▸ **What is needed**:
Among the entries below, take the line with "Task: Click the first Failed column header" and the line with "The image size is (800, 1091).", and output them and every line between them exactly, with nothing else.
*** Opening of Data to use ***
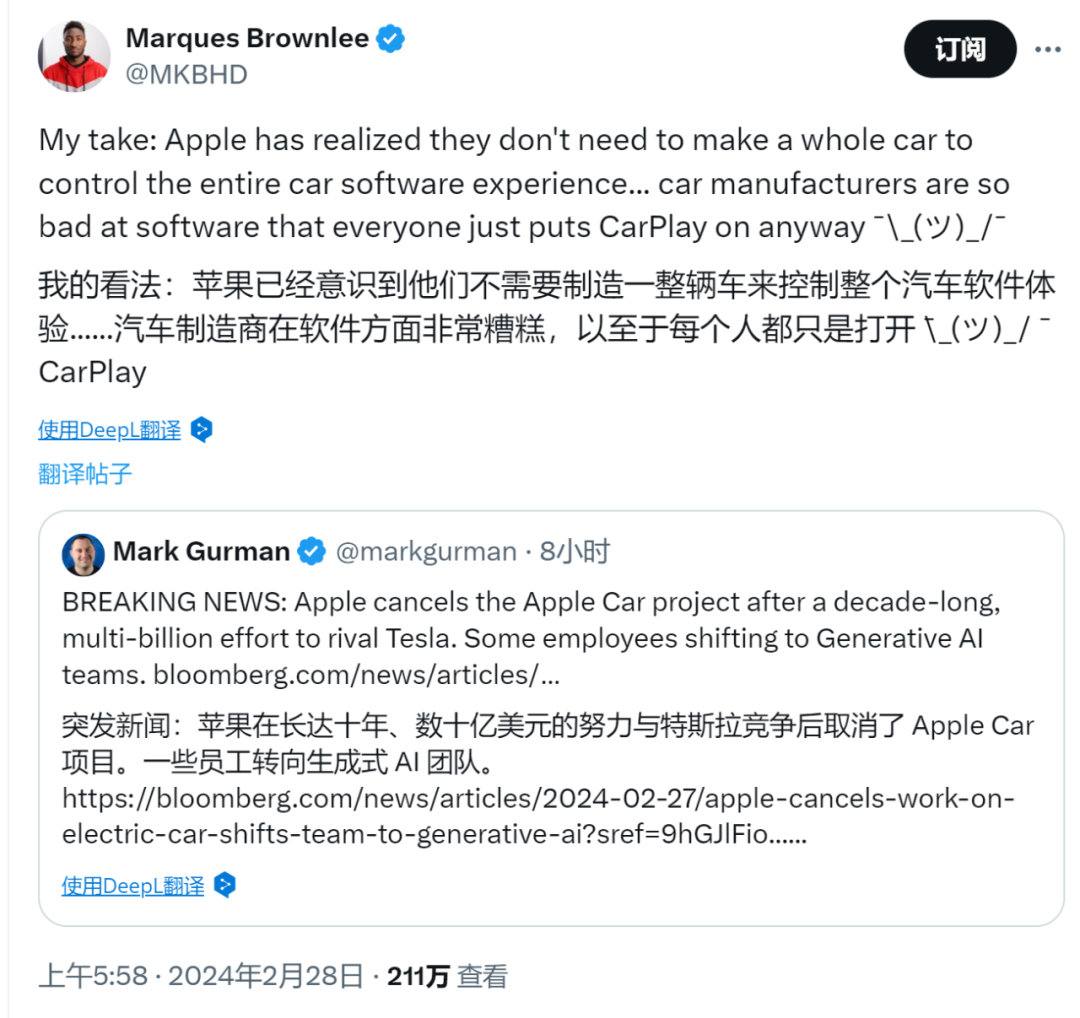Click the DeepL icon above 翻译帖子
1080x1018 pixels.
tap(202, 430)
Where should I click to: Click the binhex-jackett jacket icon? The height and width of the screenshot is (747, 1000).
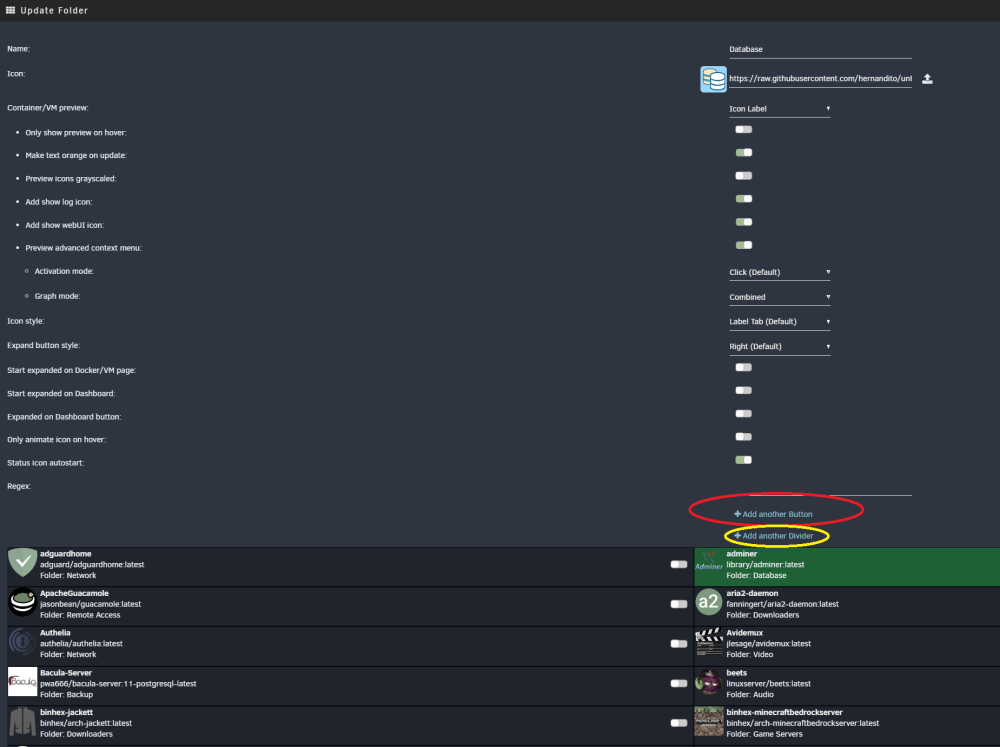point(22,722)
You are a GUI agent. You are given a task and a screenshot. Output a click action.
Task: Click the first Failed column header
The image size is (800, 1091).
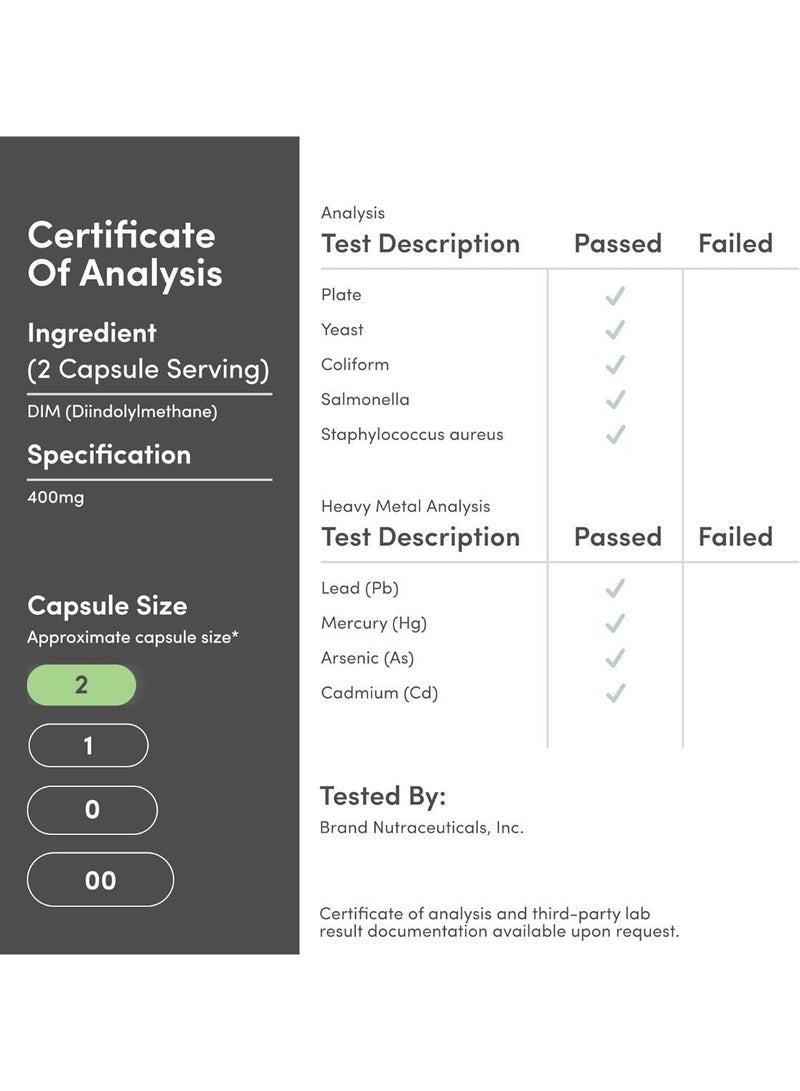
*** Close of Data to use ***
*** Opening of Data to use ***
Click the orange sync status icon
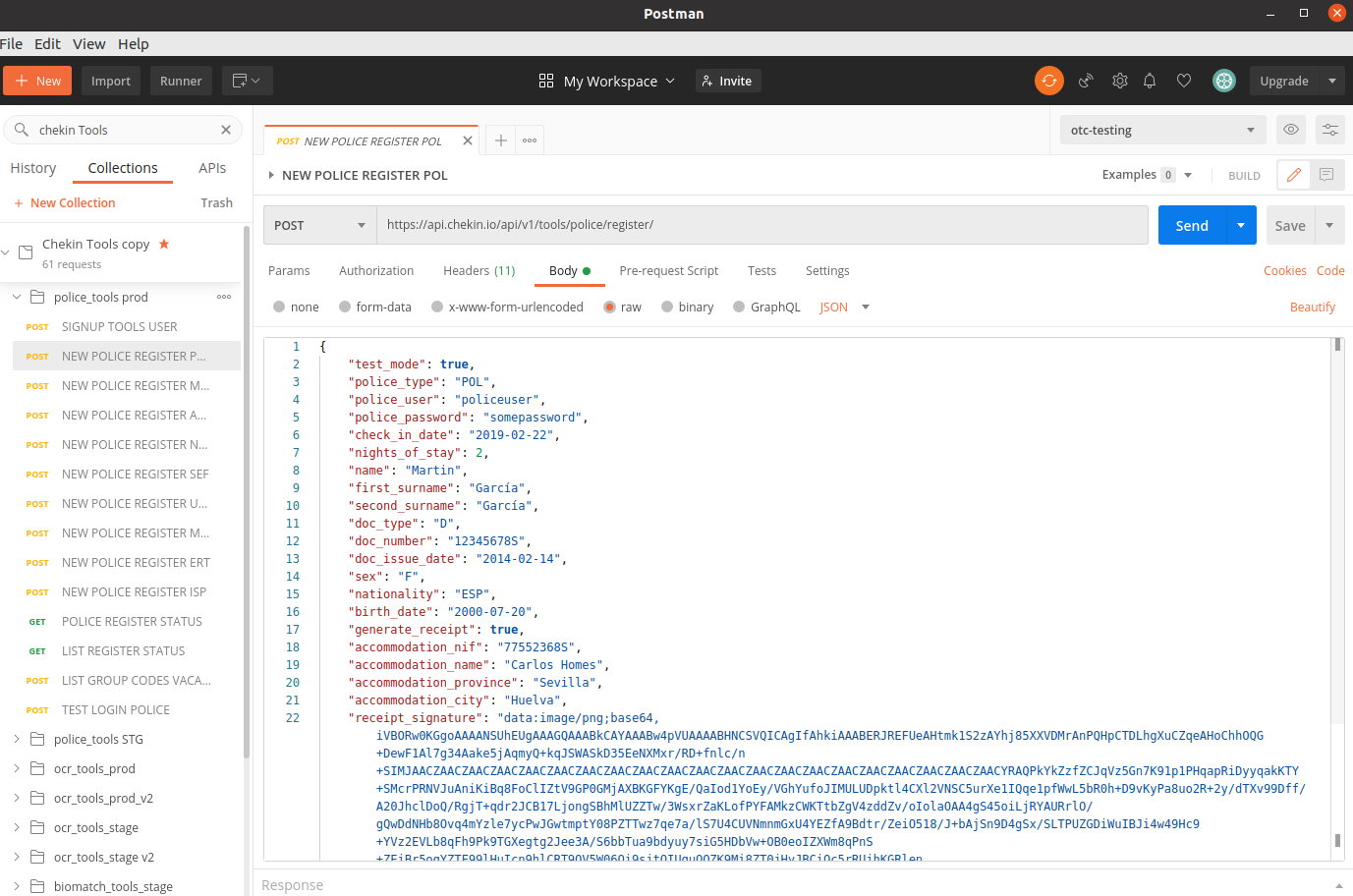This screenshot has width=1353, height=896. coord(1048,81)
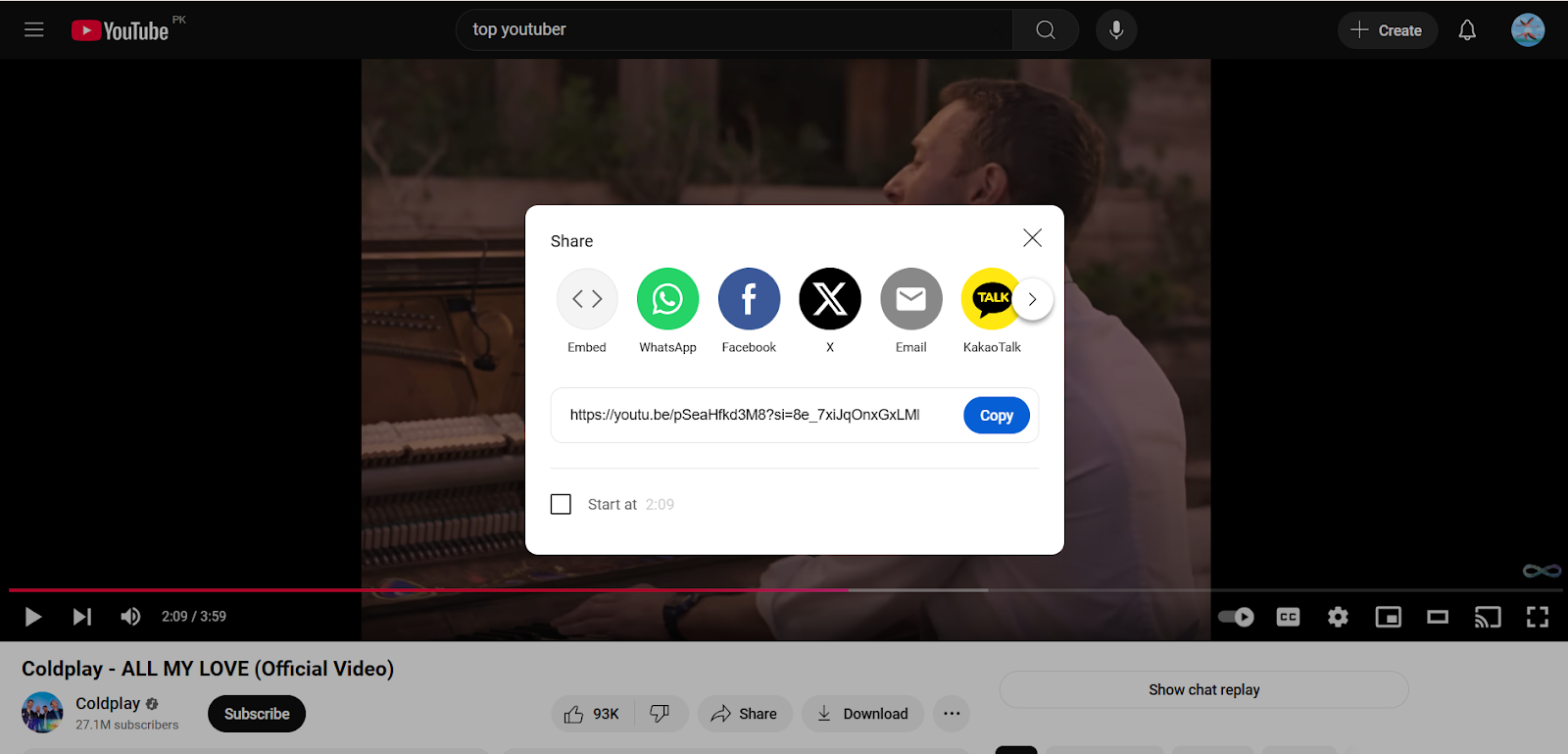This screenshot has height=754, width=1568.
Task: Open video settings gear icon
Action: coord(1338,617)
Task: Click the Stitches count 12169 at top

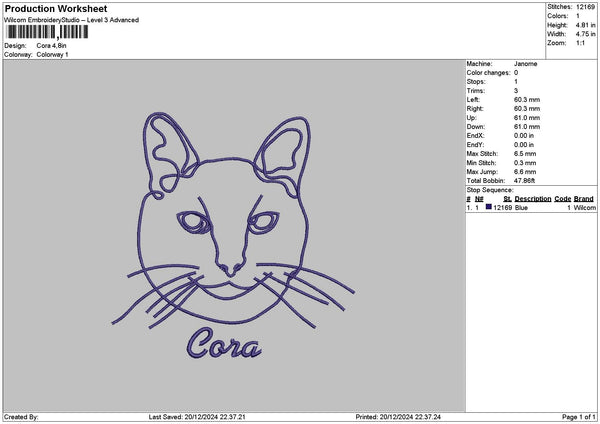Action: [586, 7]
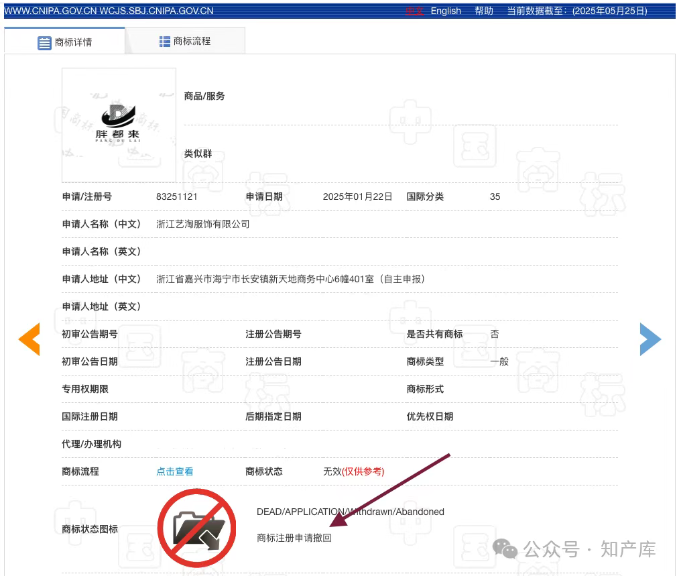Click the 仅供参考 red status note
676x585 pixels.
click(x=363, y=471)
*** Close of Data to use ***
▸ **Response below**:
Task: Click the first Failed column header
The image size is (800, 1091).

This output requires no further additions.